La complessità di una spiegazione soddisfacente dell’intenzionalità getta nuova luce sull’ affermazione di Mehrabian per cui il 55% di quello che trasmettiamo quando parliamo dipende dal linguaggio del nostro corpo, il 38% dal tono della voce e solo un 7% dalle parole che scegliamo ( regola 7-38-55), sebbene legalmente solo il 7% viene a vincolarci, proprio per la difficoltà di una registrazione e valutazione ma anche perché concentrarsi solo sulla forma scritta semplifica e definisce la determinazione di una volontà esplicita con una certezza sufficiente per regolare i rapporti socio-economici distinguendoli per questo dalle volontà “implicite” che possono dedursi dalle altre due fonti.

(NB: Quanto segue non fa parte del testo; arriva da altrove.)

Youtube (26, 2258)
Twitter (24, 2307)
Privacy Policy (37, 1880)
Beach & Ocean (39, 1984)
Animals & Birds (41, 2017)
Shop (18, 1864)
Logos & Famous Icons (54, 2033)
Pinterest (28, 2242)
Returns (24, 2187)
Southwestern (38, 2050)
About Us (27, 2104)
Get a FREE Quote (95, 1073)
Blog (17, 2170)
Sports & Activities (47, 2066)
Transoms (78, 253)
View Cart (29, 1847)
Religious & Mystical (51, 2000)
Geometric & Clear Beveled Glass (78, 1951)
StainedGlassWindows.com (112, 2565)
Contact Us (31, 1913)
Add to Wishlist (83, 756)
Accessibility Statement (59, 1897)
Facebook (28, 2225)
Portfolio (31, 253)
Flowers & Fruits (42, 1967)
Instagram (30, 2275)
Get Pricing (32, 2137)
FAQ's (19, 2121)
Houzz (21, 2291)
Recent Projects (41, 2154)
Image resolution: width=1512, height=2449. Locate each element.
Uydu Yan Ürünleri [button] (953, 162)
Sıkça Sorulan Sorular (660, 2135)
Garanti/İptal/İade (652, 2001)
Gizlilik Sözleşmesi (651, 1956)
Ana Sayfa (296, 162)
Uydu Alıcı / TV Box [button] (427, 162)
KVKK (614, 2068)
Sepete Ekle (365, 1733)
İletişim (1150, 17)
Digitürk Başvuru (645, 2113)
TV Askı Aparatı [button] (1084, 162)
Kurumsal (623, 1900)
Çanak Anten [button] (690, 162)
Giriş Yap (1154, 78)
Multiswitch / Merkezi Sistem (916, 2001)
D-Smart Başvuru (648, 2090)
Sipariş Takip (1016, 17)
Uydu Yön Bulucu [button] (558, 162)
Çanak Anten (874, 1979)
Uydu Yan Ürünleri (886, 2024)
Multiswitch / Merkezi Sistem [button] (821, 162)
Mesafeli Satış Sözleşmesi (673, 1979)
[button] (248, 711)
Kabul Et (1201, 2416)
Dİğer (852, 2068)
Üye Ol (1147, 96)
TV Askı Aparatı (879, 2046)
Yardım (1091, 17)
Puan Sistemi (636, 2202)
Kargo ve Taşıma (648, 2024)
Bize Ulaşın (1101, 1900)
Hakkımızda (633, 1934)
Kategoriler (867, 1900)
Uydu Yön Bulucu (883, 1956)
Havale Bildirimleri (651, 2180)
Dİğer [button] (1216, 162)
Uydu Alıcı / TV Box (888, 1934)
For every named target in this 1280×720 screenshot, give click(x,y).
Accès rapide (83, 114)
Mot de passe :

L’intenzionalità è qualcosa che nasce da un impulso non originale ma da un seme piantato in noi da un rapporto culturale ed evoluzionistico, circostanza che ci induce a ricercare la verità più che in un “duello” in un “duetto” ( Christian).

Ryle distingue fra processi fisiologici che avvengono nell’individuo per cui si usano appositi vocabolari fisiologici e il vocabolario mentale adottato per parlare dei comportamenti, tanto da indurre Wittgenstein all’osservazione su una possibile confusione linguistica.

I termini mentali, quale il dolore, sono per Ryle, Wittgenstein e Malcon oggetti di apprendimento in un contesto pubblico, tuttavia non possono essere considerati causa di comportamento essendo compenetrati gli stati mentali negli stati comportamentali, vi è quindi nel quotidiano la difficoltà nell’individuare sia il momento del sorgere dell’intenzionalità che quello della sua interpretazione circostanza che non può non riflettersi sul mondo giuridico.